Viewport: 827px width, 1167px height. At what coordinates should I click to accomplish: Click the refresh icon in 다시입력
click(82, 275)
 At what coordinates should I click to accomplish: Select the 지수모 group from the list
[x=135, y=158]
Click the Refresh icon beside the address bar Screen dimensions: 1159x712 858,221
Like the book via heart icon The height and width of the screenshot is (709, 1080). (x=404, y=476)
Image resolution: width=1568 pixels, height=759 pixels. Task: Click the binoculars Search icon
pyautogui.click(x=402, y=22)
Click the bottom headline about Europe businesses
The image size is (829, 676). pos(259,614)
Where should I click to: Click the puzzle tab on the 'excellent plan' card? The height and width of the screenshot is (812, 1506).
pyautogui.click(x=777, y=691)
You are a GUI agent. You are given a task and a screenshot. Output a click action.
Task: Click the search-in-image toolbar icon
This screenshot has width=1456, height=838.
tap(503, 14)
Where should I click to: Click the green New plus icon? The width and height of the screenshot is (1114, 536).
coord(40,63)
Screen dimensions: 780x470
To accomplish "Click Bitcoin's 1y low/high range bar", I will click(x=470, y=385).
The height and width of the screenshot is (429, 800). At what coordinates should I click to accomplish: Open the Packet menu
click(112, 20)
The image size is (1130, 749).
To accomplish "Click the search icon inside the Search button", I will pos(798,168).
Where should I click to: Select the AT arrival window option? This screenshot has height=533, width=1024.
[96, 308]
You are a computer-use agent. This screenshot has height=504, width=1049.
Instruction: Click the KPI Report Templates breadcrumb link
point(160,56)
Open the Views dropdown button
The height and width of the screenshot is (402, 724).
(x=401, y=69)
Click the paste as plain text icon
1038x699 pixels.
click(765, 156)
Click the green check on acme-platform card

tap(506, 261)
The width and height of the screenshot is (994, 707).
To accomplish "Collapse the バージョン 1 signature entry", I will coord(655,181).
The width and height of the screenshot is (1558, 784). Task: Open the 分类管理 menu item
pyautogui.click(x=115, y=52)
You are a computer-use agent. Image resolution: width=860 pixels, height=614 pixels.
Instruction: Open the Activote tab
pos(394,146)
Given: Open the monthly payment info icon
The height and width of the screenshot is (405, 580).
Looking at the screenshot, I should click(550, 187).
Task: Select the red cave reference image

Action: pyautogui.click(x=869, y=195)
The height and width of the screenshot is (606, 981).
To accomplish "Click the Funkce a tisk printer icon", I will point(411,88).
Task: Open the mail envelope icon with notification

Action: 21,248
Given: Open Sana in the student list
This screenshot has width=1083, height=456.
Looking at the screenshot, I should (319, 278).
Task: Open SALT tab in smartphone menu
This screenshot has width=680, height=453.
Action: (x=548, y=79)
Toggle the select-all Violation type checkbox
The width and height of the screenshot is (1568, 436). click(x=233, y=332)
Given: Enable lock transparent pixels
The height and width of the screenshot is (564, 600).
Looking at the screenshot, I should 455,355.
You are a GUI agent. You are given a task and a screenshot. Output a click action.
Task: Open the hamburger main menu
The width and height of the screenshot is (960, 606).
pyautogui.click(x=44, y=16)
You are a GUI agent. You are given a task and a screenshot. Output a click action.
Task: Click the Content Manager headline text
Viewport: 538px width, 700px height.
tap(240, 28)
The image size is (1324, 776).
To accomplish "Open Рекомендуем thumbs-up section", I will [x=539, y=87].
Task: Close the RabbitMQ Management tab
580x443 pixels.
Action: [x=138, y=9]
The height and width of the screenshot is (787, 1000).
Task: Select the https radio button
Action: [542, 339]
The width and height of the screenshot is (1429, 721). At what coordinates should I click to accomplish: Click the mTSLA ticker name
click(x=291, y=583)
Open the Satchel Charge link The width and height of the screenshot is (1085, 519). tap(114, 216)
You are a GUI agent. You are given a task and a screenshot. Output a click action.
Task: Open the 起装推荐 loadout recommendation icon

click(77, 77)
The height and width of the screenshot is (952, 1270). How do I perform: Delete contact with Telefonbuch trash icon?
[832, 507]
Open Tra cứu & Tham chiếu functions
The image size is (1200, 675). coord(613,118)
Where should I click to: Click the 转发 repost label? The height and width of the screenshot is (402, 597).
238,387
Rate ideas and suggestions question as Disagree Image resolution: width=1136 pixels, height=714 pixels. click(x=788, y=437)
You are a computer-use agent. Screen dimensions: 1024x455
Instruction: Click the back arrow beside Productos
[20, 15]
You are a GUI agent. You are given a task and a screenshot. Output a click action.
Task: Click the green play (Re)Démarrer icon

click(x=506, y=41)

-----

Try it ▸ Output an identical copy of every record above.

Reply ▸
Viewport: 827px width, 1167px height. At what coordinates should I click to accomplish: Click the refresh icon in 다시입력
click(82, 275)
 At what coordinates should I click to accomplish: Select the 지수모 group from the list
[x=135, y=158]
Click the Refresh icon beside the address bar Screen dimensions: 1159x712 858,221
Like the book via heart icon The height and width of the screenshot is (709, 1080). (x=404, y=476)
Image resolution: width=1568 pixels, height=759 pixels. Task: Click the binoculars Search icon
pyautogui.click(x=402, y=22)
Click the bottom headline about Europe businesses
The image size is (829, 676). pos(259,614)
Where should I click to: Click the puzzle tab on the 'excellent plan' card? The height and width of the screenshot is (812, 1506).
pyautogui.click(x=777, y=691)
You are a GUI agent. You are given a task and a screenshot. Output a click action.
Task: Click the search-in-image toolbar icon
This screenshot has width=1456, height=838.
tap(503, 14)
Where should I click to: Click the green New plus icon? The width and height of the screenshot is (1114, 536).
coord(40,63)
Screen dimensions: 780x470
To accomplish "Click Bitcoin's 1y low/high range bar", I will click(x=470, y=385).
The height and width of the screenshot is (429, 800). At what coordinates should I click to accomplish: Open the Packet menu
click(112, 20)
The image size is (1130, 749).
To accomplish "Click the search icon inside the Search button", I will pos(798,168).
Where should I click to: Select the AT arrival window option? This screenshot has height=533, width=1024.
[96, 308]
You are a computer-use agent. This screenshot has height=504, width=1049.
Instruction: Click the KPI Report Templates breadcrumb link
point(160,56)
Open the Views dropdown button
The height and width of the screenshot is (402, 724).
(x=401, y=69)
Click the paste as plain text icon
1038x699 pixels.
click(765, 156)
Click the green check on acme-platform card

tap(506, 261)
The width and height of the screenshot is (994, 707).
To accomplish "Collapse the バージョン 1 signature entry", I will coord(655,181).
The width and height of the screenshot is (1558, 784). Task: Open the 分类管理 menu item
pyautogui.click(x=115, y=52)
You are a computer-use agent. Image resolution: width=860 pixels, height=614 pixels.
Instruction: Open the Activote tab
pos(394,146)
Given: Open the monthly payment info icon
The height and width of the screenshot is (405, 580).
Looking at the screenshot, I should click(550, 187).
Task: Select the red cave reference image

Action: pyautogui.click(x=869, y=195)
The height and width of the screenshot is (606, 981).
To accomplish "Click the Funkce a tisk printer icon", I will point(411,88).
Task: Open the mail envelope icon with notification

Action: 21,248
Given: Open Sana in the student list
This screenshot has width=1083, height=456.
Looking at the screenshot, I should (319, 278).
Task: Open SALT tab in smartphone menu
This screenshot has width=680, height=453.
Action: (x=548, y=79)
Toggle the select-all Violation type checkbox
The width and height of the screenshot is (1568, 436). click(x=233, y=332)
Given: Enable lock transparent pixels
The height and width of the screenshot is (564, 600).
Looking at the screenshot, I should 455,355.
You are a GUI agent. You are given a task and a screenshot. Output a click action.
Task: Open the hamburger main menu
The width and height of the screenshot is (960, 606).
pyautogui.click(x=44, y=16)
You are a GUI agent. You are given a task and a screenshot. Output a click action.
Task: Click the Content Manager headline text
Viewport: 538px width, 700px height.
tap(240, 28)
The image size is (1324, 776).
To accomplish "Open Рекомендуем thumbs-up section", I will [x=539, y=87].
Task: Close the RabbitMQ Management tab
580x443 pixels.
Action: [x=138, y=9]
The height and width of the screenshot is (787, 1000).
Task: Select the https radio button
Action: [542, 339]
The width and height of the screenshot is (1429, 721). At what coordinates should I click to accomplish: Click the mTSLA ticker name
click(x=291, y=583)
Open the Satchel Charge link The width and height of the screenshot is (1085, 519). tap(114, 216)
You are a GUI agent. You are given a task and a screenshot. Output a click action.
Task: Open the 起装推荐 loadout recommendation icon

click(77, 77)
The height and width of the screenshot is (952, 1270). How do I perform: Delete contact with Telefonbuch trash icon?
[832, 507]
Open Tra cứu & Tham chiếu functions
The image size is (1200, 675). coord(613,118)
Where should I click to: Click the 转发 repost label? The height and width of the screenshot is (402, 597).
238,387
Rate ideas and suggestions question as Disagree Image resolution: width=1136 pixels, height=714 pixels. click(x=788, y=437)
You are a computer-use agent. Screen dimensions: 1024x455
Instruction: Click the back arrow beside Productos
[20, 15]
You are a GUI agent. You are given a task and a screenshot. Output a click action.
Task: Click the green play (Re)Démarrer icon

click(x=506, y=41)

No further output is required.